#### [Exercice A]
D'après l'extrait du document, où et à quelle date la 19e Journée internationale du marketing horloger a-t-elle eu lieu ?
=== Extrait du document ===
Sous le titre « Les vies multiples d’une montre », la récente Journée internationale du marketing horloger a mis le doigt sur deux mondes qui s’ignorent : le marché du neuf et ses boutiques de luxe face aux réseaux de « deuxième main », très largement présents sur Internet.

À l’instar de Patek Philippe et son fameux slogan « Jamais vous ne posséderez complètement une Patek Philippe. Vous en serez juste le gardien, pour les générations futures », nombreuses sont les Maisons horlogères à souligner la qualité intrinsèque et le caractère durable de leurs produits. Des propriétés qui, en toute logique, devraient les inciter à suivre les différentes étapes de vie de leurs montres. Or, l’énorme commerce de la montre d’occasion, plus pudiquement appelée « pre-owned watch », reste un univers largement ignoré des marques. Cet océan mystérieux, sur lequel naviguent passablement d’acteurs, a été – en partie – exploré lors de la 19e Journée internationale du marketing horloger, le 3 décembre dernier à La Chaux-de-Fonds. Sur le thème « Les vies multiples d’une montre », les différents orateurs ont mis en évidence les paradoxes et les ambiguïtés de deux mondes qui s’ignorent : le marché du neuf et ses boutiques de luxe d’un côté et, de l’autre, les réseaux de « deuxième main », très largement présents sur Internet.

La vente de produits de luxe d’occasion a littéralement explosé ces dernières années.
=== Données de l'exercice ===
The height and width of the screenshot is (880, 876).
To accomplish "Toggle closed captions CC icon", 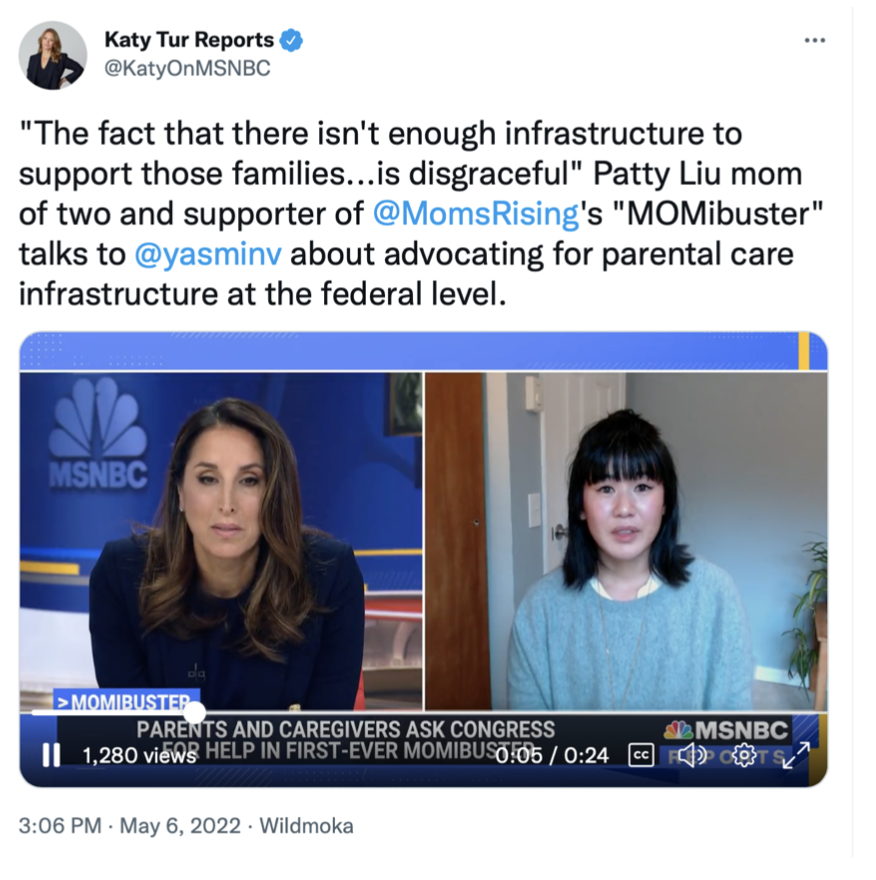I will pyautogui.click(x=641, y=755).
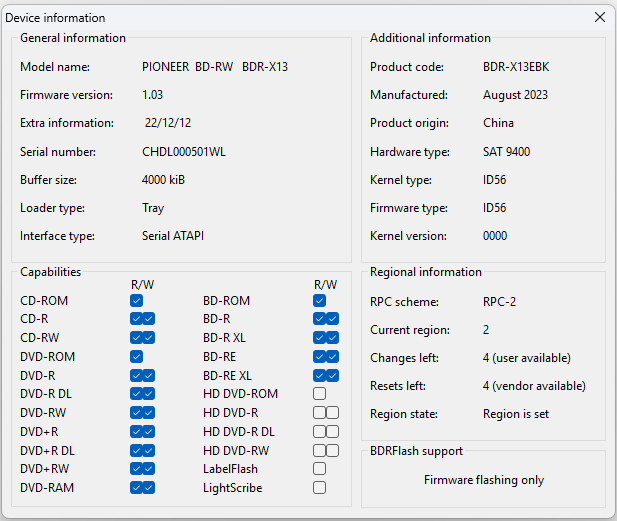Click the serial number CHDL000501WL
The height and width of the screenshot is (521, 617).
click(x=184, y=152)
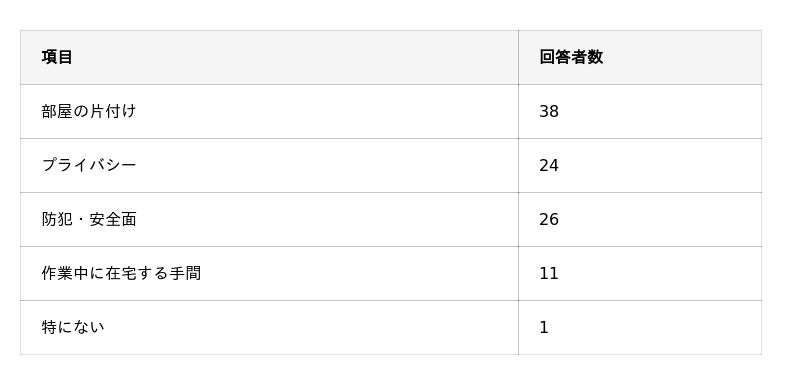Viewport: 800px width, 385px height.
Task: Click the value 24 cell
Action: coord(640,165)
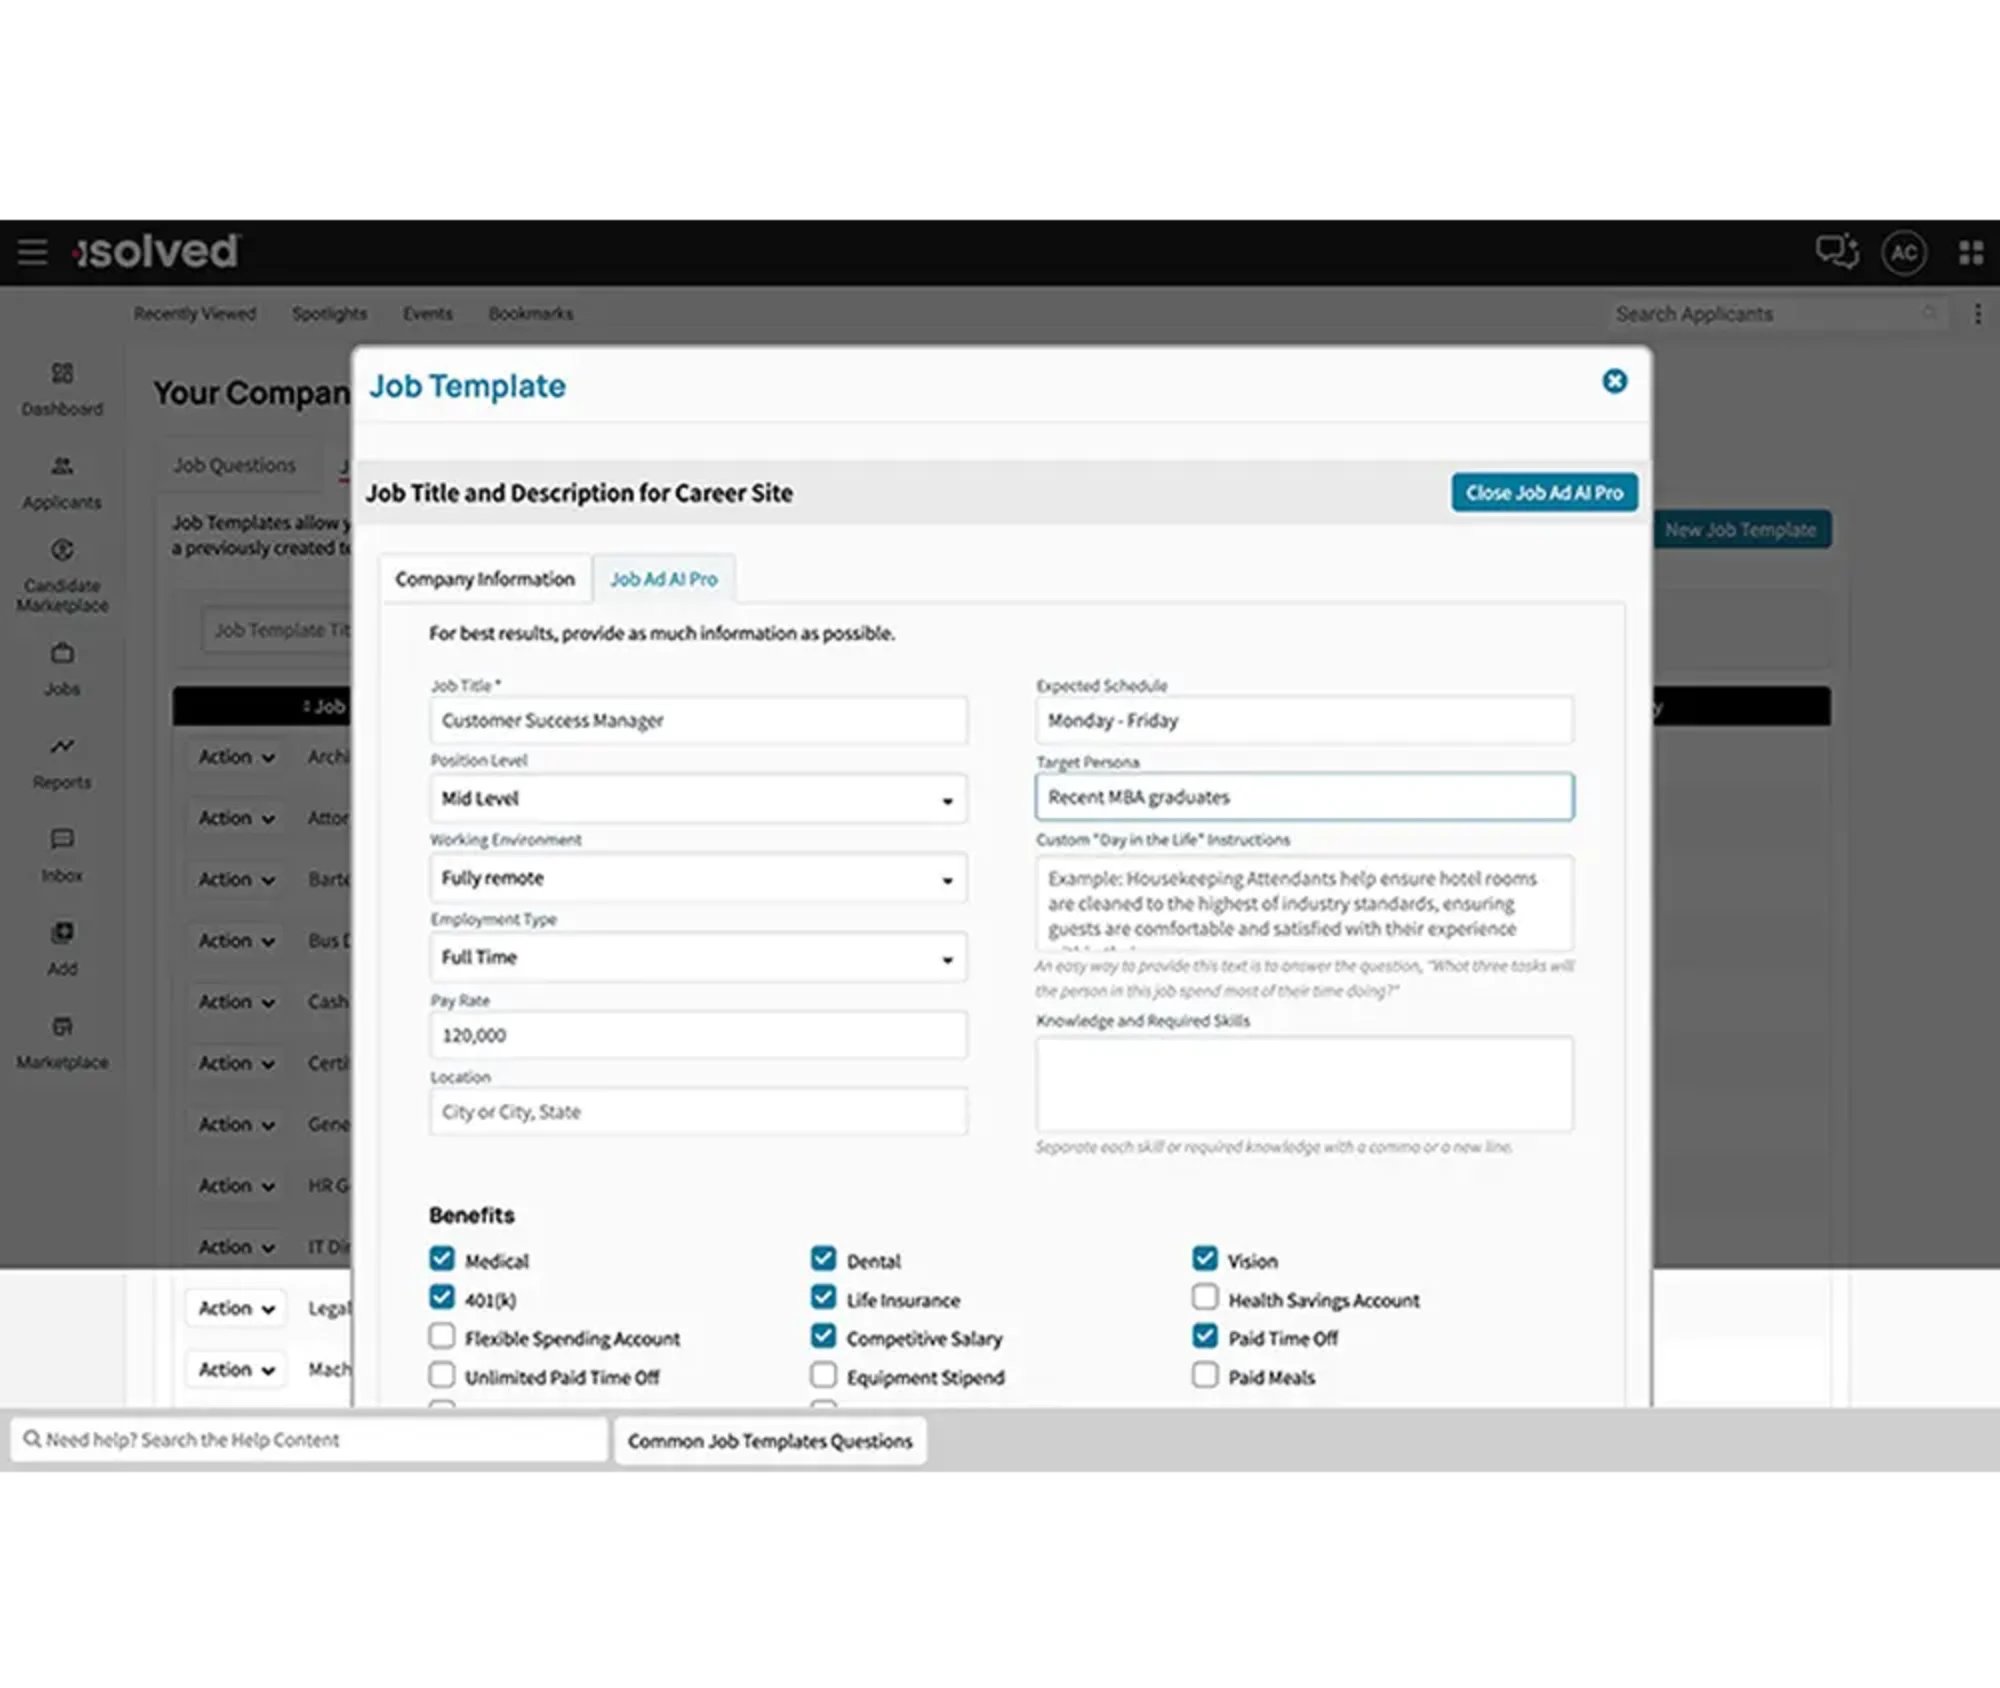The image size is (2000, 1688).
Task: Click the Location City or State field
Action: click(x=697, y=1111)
===
#### [Exercice B]
Affichez toutes les lignes qui contiennent le mot « screenshot ».

#### [Corrigé A]
Le 3 décembre dernier, à La Chaux-de-Fonds.

#### [Corrigé B]
The height and width of the screenshot is (880, 876).
The height and width of the screenshot is (521, 617).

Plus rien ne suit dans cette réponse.